EXERCISE DESCRIPTION: Reproduce, exactly and in full, the lines from the one with "1512x798 pixels. Task: Click" through the one with "Given: Click the Project Number input field" in the data below; drop pictures.
*** Opening of STORED DATA ***
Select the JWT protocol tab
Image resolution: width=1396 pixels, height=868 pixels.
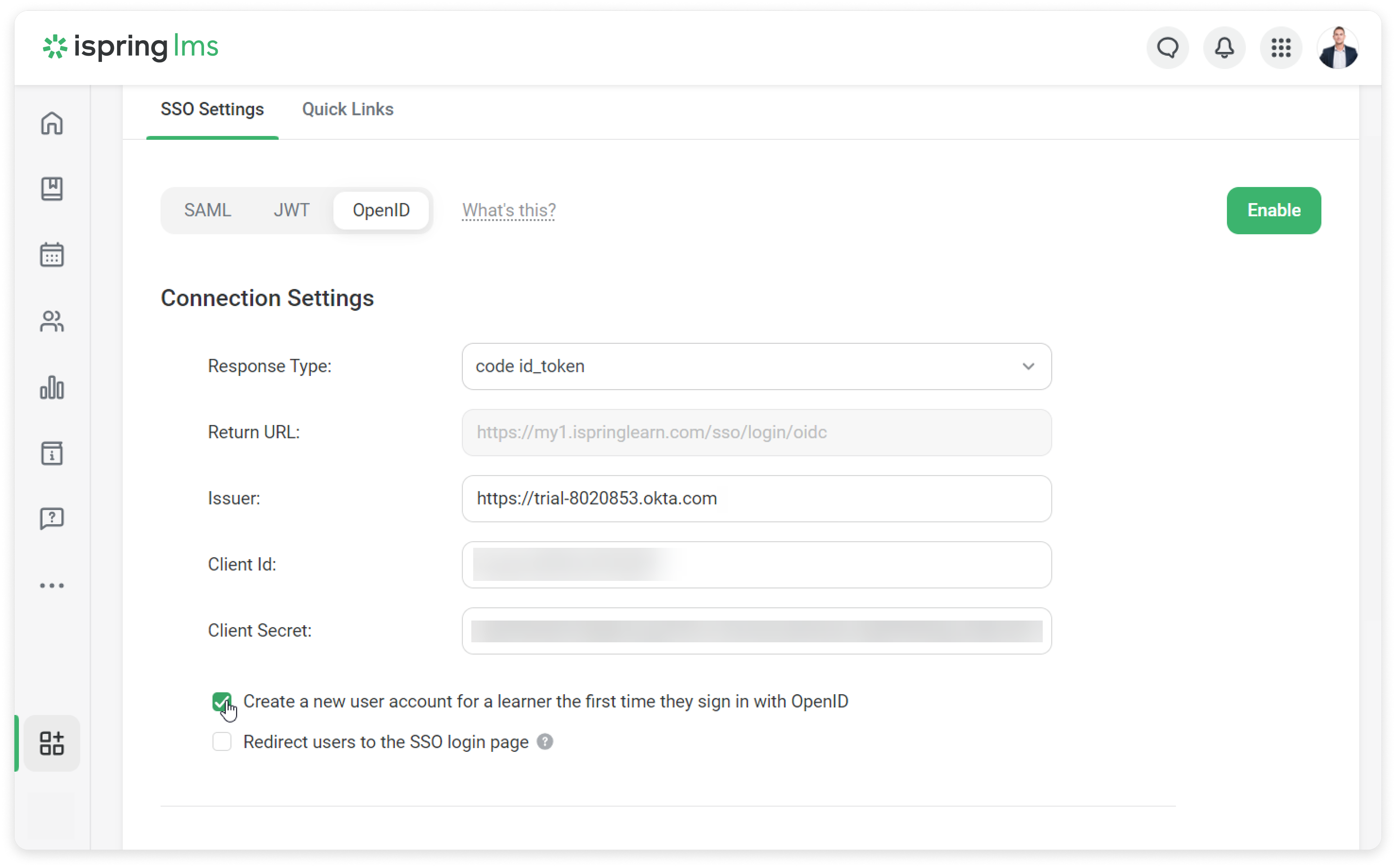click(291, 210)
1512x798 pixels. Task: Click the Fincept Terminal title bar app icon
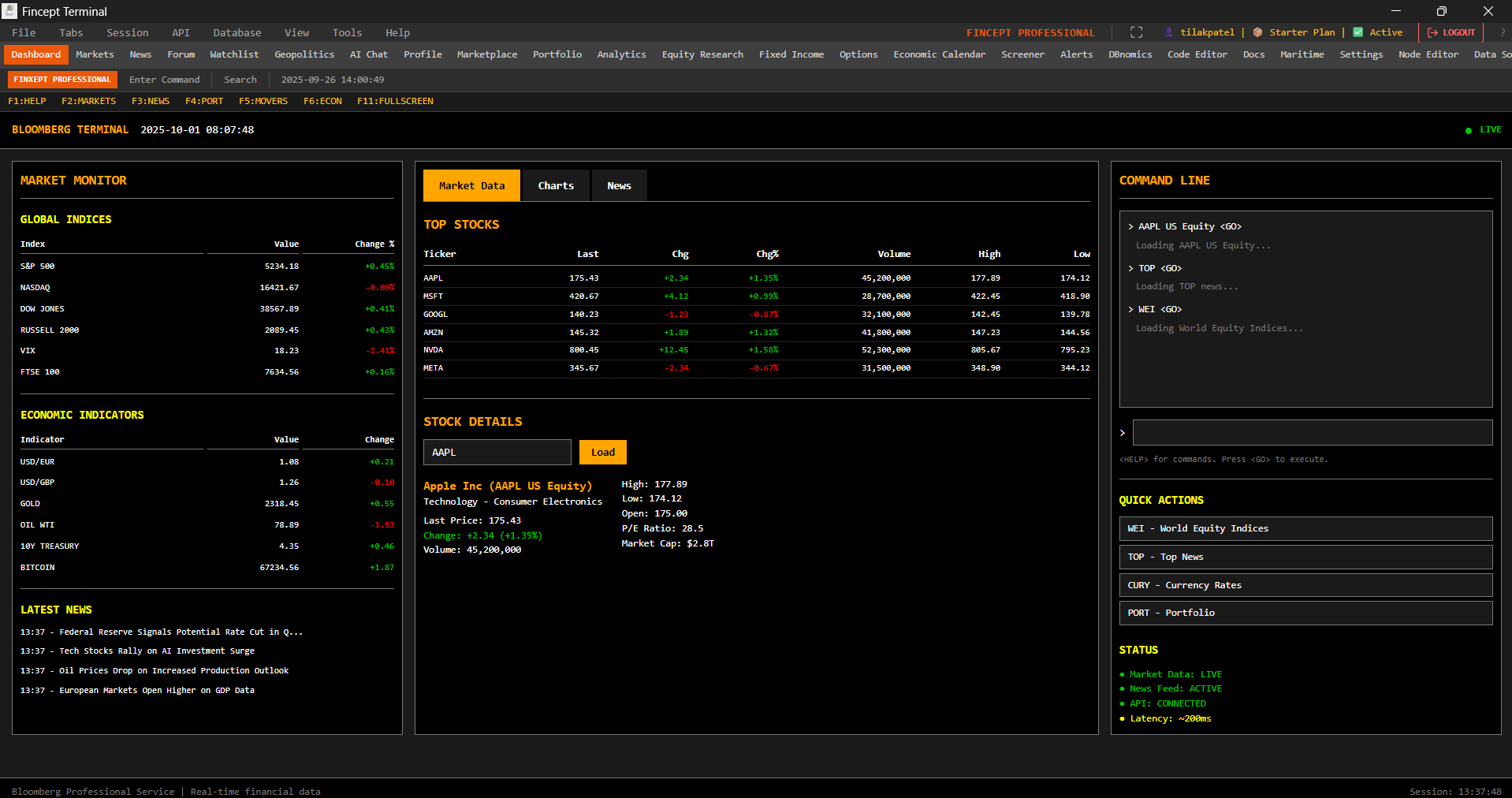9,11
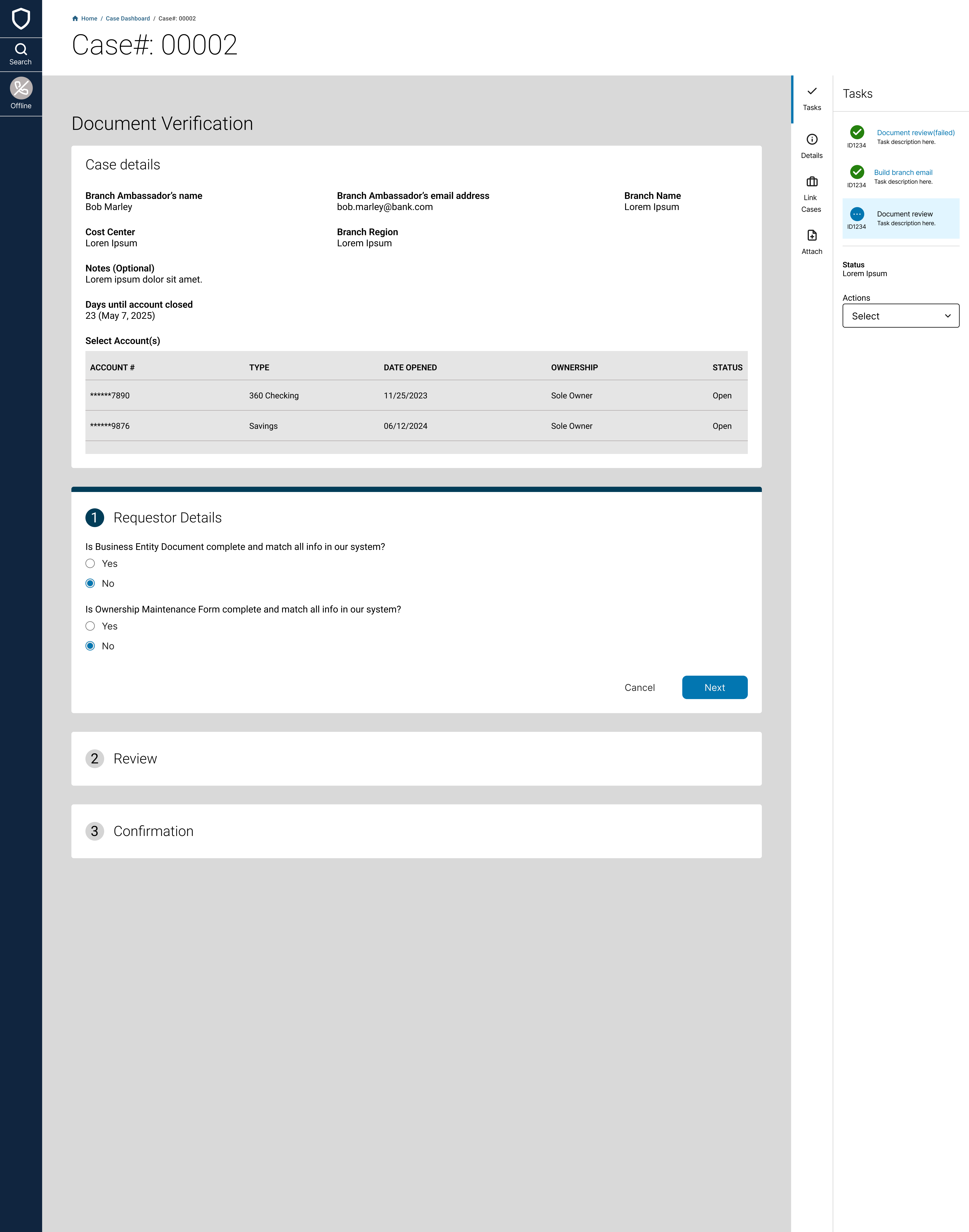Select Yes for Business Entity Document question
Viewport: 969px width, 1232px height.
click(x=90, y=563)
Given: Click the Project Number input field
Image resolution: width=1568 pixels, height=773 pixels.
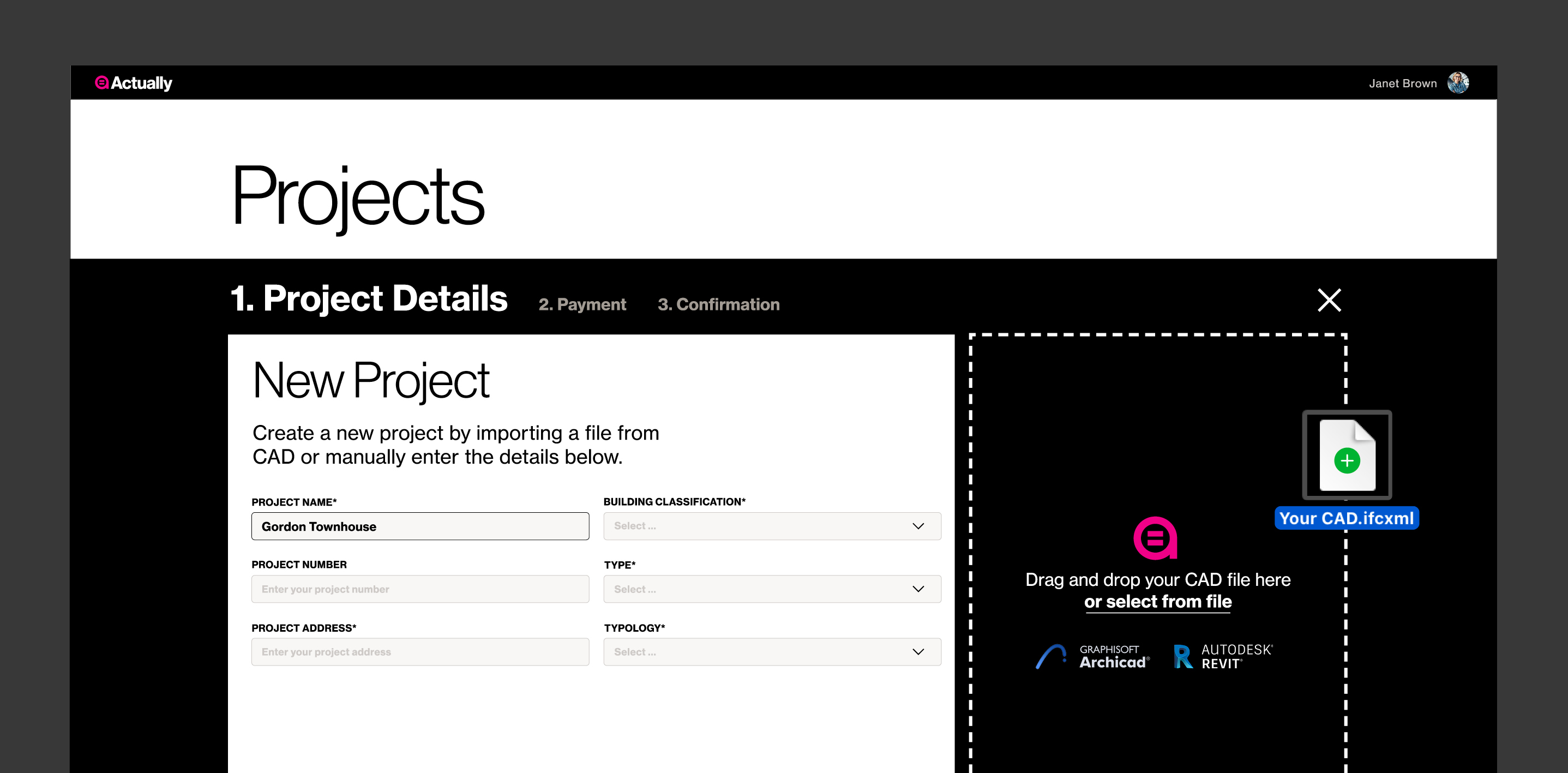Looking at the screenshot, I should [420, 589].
*** Close of STORED DATA ***
ANSWER TO THIS TASK:
1512x798 pixels. Task: Click the Fincept Terminal title bar app icon
9,11
Select Yes for Business Entity Document question
Viewport: 969px width, 1232px height.
click(x=90, y=563)
Given: Click the Project Number input field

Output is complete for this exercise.